Educated in India, then in the United Kingdom, the married mother of two returned to Burma in 1988 to look after her sick mother. That same year, the army violently crushed anti-government demonstrations. Thousands were killed.
A few months later, Suu Kyi — known as the Lady of Rangoon — helped form the National League for Democracy. The party won the 1990 general election by a landslide, but the vote was annulled by the ruling generals. Suu Kyi was placed under house arrest for the next five years. But when she came out, her determination was as resolute as ever.
She has sacrificed everything — her health, her liberty and her family — to her political combat.

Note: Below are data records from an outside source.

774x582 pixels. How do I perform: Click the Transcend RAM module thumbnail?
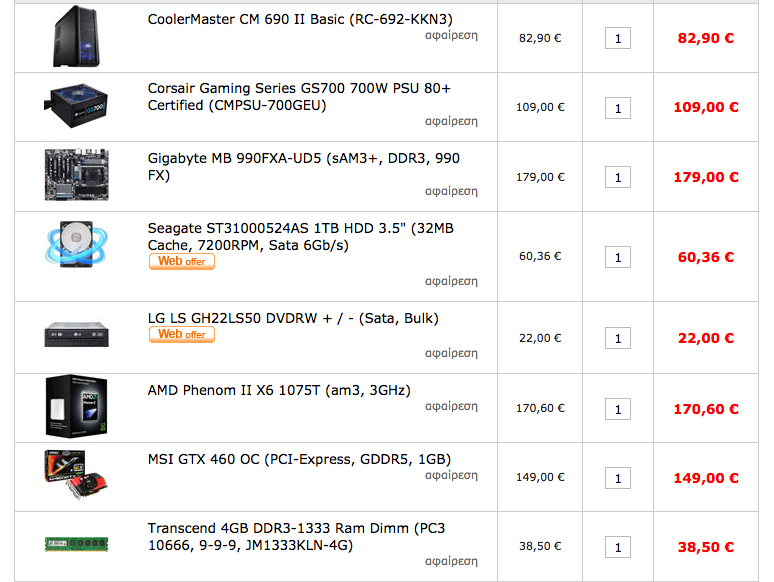[77, 544]
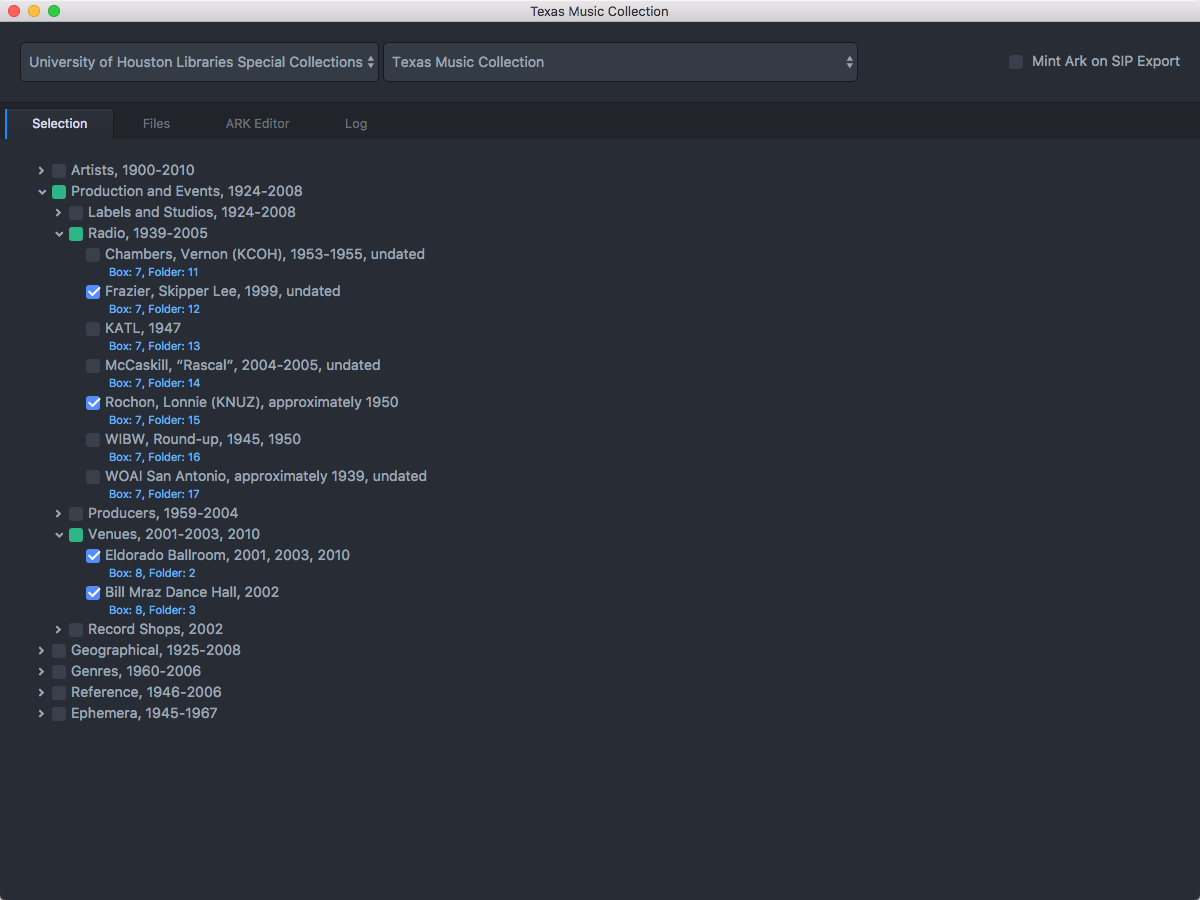The image size is (1200, 900).
Task: Switch to the Log tab
Action: [356, 124]
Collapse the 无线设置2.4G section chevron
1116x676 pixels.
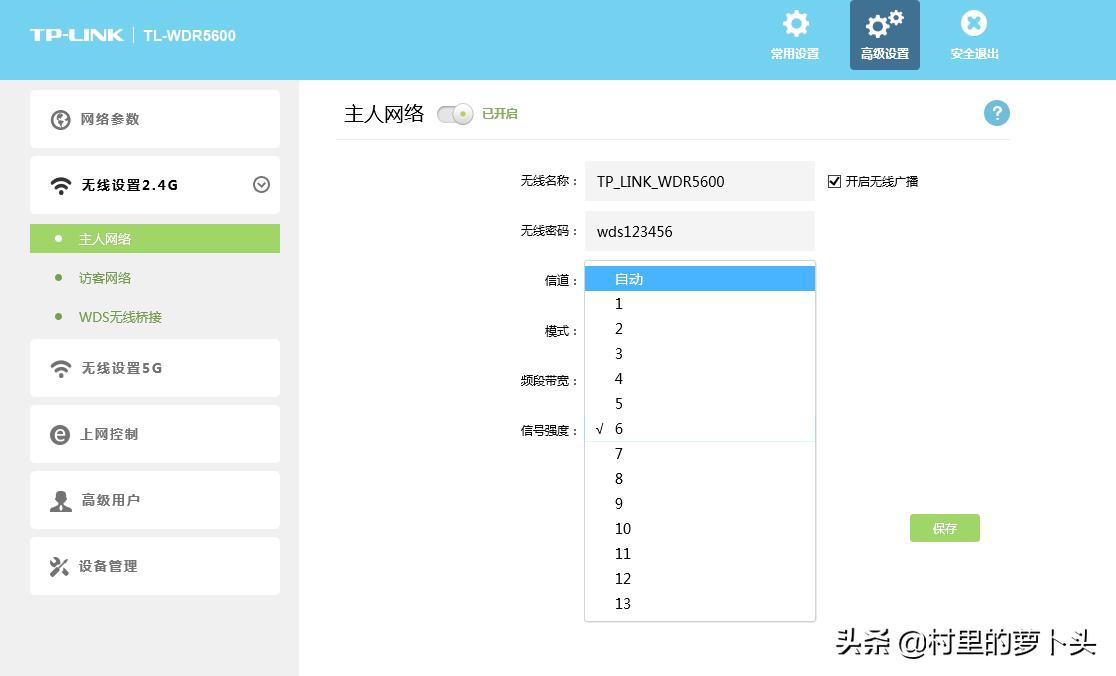pyautogui.click(x=261, y=185)

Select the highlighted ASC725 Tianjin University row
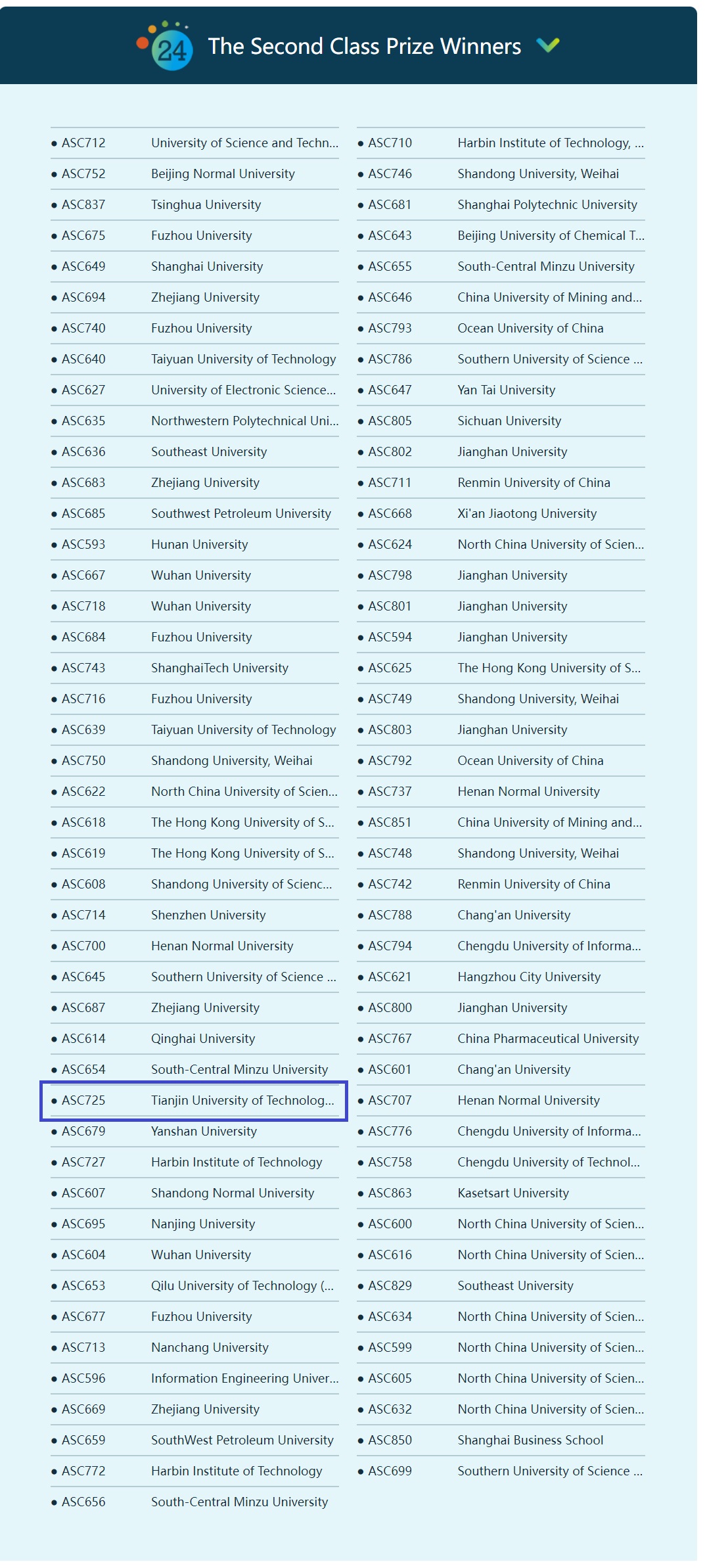(194, 1100)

As her husband was dying of cancer in England, she chose to stay in Burma for fear that she would not be allowed back into the country. But this follower of Gandhi and supporter of non-violence refuses to wallow in self-pity. She uses her rare moments of liberty to speak out against the military junta and promote democracy.
Despite high-profile support from around the world, her situation has yet to improve. For the military dictatorship, the Lady of Rangoon is a threat — and any excuse to keep her in detention will do. The latest pretext accuses her of violating the conditions of her house arrest.